» YOUR ASSIGNMENT: Copy the data word for word, starting with its first line and continuing through the line that contains "The image size is (1242, 1900).", including that line.

--- DATA FOR THIS TASK ---

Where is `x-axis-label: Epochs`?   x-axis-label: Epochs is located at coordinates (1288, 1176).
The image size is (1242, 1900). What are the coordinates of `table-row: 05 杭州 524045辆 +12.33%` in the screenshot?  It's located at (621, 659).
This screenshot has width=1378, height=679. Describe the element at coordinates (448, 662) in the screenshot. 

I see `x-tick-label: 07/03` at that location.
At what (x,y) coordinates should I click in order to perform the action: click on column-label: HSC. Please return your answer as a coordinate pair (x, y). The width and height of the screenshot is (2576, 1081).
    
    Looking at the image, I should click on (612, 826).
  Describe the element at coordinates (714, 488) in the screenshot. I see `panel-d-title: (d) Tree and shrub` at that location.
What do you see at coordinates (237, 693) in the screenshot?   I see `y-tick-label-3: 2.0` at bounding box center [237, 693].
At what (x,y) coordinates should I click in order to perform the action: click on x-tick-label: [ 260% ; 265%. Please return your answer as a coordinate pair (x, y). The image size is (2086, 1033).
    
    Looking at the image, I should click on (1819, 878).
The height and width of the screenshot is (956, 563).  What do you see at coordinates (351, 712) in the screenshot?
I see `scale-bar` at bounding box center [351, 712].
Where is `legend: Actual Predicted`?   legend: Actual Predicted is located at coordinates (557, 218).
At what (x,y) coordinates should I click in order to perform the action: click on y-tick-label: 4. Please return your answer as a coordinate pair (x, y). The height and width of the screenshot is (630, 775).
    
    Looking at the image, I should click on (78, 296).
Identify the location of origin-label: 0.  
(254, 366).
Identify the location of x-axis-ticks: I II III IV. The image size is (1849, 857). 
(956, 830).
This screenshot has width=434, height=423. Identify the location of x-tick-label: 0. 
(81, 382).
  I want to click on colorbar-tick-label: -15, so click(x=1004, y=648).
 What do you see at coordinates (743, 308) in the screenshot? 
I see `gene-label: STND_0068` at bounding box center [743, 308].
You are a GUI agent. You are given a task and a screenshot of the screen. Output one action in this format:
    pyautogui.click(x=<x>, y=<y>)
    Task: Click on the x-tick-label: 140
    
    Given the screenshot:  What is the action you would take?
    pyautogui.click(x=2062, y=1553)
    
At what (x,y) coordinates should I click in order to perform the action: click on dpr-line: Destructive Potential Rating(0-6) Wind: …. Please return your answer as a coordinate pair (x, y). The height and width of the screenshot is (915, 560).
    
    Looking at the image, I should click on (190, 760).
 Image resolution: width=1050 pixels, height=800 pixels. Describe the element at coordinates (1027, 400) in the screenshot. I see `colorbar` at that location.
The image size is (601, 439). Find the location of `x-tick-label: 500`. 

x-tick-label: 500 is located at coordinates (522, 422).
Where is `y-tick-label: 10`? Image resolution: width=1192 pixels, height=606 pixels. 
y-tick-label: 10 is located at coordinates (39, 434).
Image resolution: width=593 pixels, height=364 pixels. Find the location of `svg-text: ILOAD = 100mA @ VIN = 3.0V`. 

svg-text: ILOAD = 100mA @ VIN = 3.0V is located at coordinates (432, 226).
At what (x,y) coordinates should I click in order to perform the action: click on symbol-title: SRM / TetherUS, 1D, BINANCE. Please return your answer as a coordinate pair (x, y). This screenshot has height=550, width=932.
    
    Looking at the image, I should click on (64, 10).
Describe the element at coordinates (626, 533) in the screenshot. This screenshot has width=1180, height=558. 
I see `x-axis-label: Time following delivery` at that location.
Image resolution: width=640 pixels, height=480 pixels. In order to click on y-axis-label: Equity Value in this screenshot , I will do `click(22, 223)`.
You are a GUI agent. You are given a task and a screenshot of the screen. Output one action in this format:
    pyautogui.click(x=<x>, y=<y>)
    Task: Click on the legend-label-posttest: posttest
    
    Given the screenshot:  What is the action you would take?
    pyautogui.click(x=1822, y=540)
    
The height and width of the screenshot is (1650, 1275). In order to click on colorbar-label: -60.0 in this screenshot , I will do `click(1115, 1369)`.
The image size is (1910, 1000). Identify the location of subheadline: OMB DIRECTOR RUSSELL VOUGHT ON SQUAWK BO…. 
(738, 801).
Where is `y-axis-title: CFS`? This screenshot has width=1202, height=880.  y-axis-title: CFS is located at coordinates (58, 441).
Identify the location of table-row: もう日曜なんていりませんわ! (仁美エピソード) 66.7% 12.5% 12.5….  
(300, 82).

---

» SOLUTION FOR THIS PROBLEM:
Where is `x-axis-label: Epochs`?   x-axis-label: Epochs is located at coordinates (1288, 1176).
The image size is (1242, 1900). What are the coordinates of `table-row: 05 杭州 524045辆 +12.33%` in the screenshot?  It's located at (621, 659).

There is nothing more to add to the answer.